Un rapprochement entre Stoïcisme et Bouddhisme
Je pars de la structure de l'action, dans le Stoïcisme, qui est une appropriation à soi-même.
goldschmidt_stoicien_action.pdf — Victor Goldschmidt, Le Système stoïcien et l'idée de temps, Paris, Vrin, 1953; 4e éd. 1979, Chapitre V: La théorie de l'action, pp. 125–144.
(130, § 63) Il semble donc que la «conformité avec la nature» ne soit à aucun niveau un accord entre la nature de l'agent et les choses (recherchées par appétition ou par choix réfléchi), mais toujours accord à terme unique; c'est la conduite «conséquente» de l'agent, lequel est une substance, non pas inerte, mais active. Aussi bien, déjà au niveau de l'instinct de conservation, la tendance tend bien moins vers l'utile que vers son exercice naturel; comme le dit, dans un tout autre contexte, M. J. Vuillemin: «Autre chose est de rechercher l'aliment, autre chose est de se rechercher soi-même en employant l'aliment comme moyen». En possession de lui-même, le moi se tourne vers les choses, non afin de les posséder, mais pour, à leur occasion, «s'approprier à soi-même»; la sagesse in se tota conuersa est (Ciceron, De finibus, III.7.24).
(131, § 64) On voit par là, puisque déjà au niveau de la tendance, les objets ne sont que des occasions, la continuité profonde de l'accord. A tous les niveaux, l'accord de la nature avec elle-même se prolonge dans le monde extérieur; il s'harmonise, en quelque sorte, avec les choses «conformes à la nature», mais sans les faire entrer, à titre de termes constituants, dans cet accord même: c'est toujours avec soi-même et avec soi-même seulement, que l'être demeure d'accord.

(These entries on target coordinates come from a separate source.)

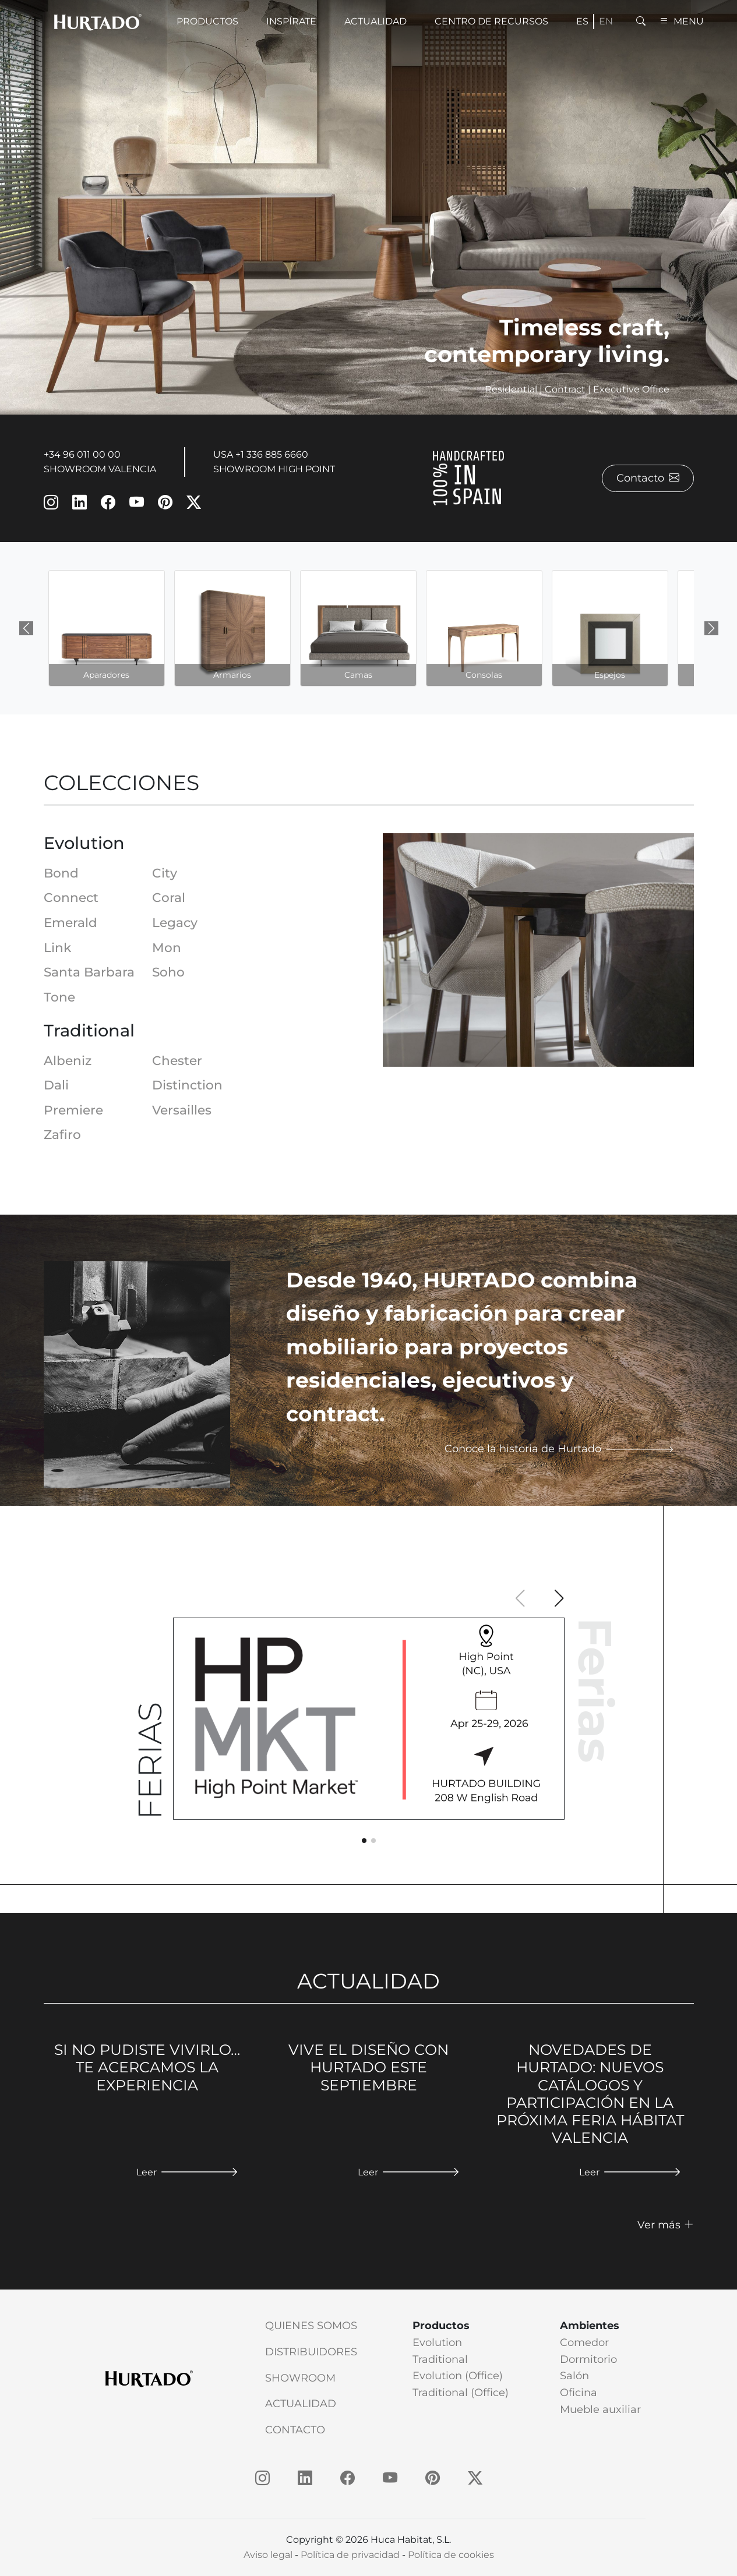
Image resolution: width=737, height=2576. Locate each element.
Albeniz (67, 1060)
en (606, 21)
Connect (71, 897)
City (164, 872)
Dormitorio (588, 2359)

Je retrouve cette même structure d'appropriation à soi-même dans la doctrine bouddhique de l'Amitié. Il est essentiel de remarquer que l'amitié n'est pas une pratique, ni même une attitude adoptée à l'égard d'autrui. C'est en quelque sorte une attitude que par hygiène personnelle on adopte à l'égard de soi-même, puisque l'Amitié est un exercice spirituel, l'Amitié est objet de méditation. Je ne précise pas ici, en me contentant de renvoyer aux pages consacrées à la doctrine des quatre «attitudes sublimes» (brahma-vihâra). Mais j'insiste sur le fait qu'Autrui n'est pour l'amitié qu'un prétexte. S'exercer à l'amitié dans le cadre des recueillements, c'est s'approprier à soi-même, et comme le suggère Jones dans le texte ci-dessous, l'amitié ainsi conçue n'est pas nécessairement un sentiment moral, encore moins une vertu au sens où nous l'entendons en Occident. Le méditant est seul bénéficiaire de l'amitié qu'il éprouve pour autrui. Autrui est le prétexte à s'approprier à soi-même.
jones_buddhism_morality.pdf — Richard H. Jones, Theravāda Buddhism and Morality, Journal of the American Academy of Religion, Vol. 47, No. 3 (Sep., 1979), pp. 371-387.
(377-378) Turning to the four sublime states, i.e., benevolence (metta), compassion (karuna), sympathetic joy (mudita) and even-mindedness (upekkha), our own mind-cultivation, not the effects upon other, is once again stressed. These are a preliminary meditative exercise, not the insight-meditation (vipassana- bhavana) essential to the quest for enlightenment, and only lead to rebirth in the deva-worlds (D 1.251; M 2.76; A 2.129). They do have an effect on other sentient beings; the Buddha, for example, stopped a charging elephant by means of benevolence. King sees these "radiations" as the Buddhist solution to social ills (154). But the expressed purpose of the exercises is to overcome untoward mental states: benevolence is to be practiced by the ill-willed, compassion by those with evil thoughts, sympathetic joy by those who dislike others, and even-mindedness by those who lust. Nor is it self-evident that identification with the suffering of another by means of compassion is necessarily a moral impulse. Similarly, even-mindedness towards criminals and their victims may or may not be moral. But it does weaken the entrenched mistaken view of distinct entities which should be valued differently. The meditator is the only beneficiary of concern.
(384) […] their own discussion of the brahmavihara concludes that these are meditative techniques for the ultimate benefit of the meditators, benefits to others being only a side effect (231 -233).